Em face de tudo quanto tem acontecido com a nossa floresta, creio bem que só um pacto de regime pode melhorar ou amenizar a situação. Todos os partidos devem ser chamados para uma plataforma de entendimento sobre a matéria (e semelhante medida devia ser tomada ao nível do SNS), contribuindo para a salvaguarda do nosso património. Não se deve politizar a questão, mesmo que o primeiro ministro esteja de férias ou que determinado partido faça a sua habitual festa de reentré política.
Duma forma geral todos sabem o que tem de ser feito: reordenamento florestal, criação de áreas de defesa com espécies autóctones (carvalhos, sobreiros, azinheiras, entre outras), limpeza e manutenção das zonas verdes e aceiros, abertura e conservação de estradões, reforço da vigilância, cumprimento das medidas legais em vigor.
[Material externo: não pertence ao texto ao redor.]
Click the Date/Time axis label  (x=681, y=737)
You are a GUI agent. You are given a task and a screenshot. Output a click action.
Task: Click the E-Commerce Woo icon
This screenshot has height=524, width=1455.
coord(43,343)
Creio que tem faltado vontade política para mudar o status quo, provavelmente, pela dimensão dos interesses económicos envolvidos, que beneficiam ao jeito de cartel empresas privadas em detrimento das forças públicas. Basta recordar a ausência da nossa força aérea no combate aos incêndios, apesar dos pilotos terem formação específica para atuarem com os famosos C-130.
Dá a ideia que como afirmou Ramalho Eanes, em 1980, aquando de um incêndio na Serra da Lousã o que é preciso é acalmar as pessoas, perante a ineficácia dos meios existentes. Apesar da realidade atual ser outra, mais exigente e perigosa, os nossos governantes preferem apresentar e apostar no dispositivo de combate (para acalmar as pessoas) em vez de nos mostrarem o que foi feito ao nível da prevenção (para solucionar o problema).
Sem mudança de paradigma, com pacto de regime ou plano nacional, não há floresta que aguente, nem sossego para as populações.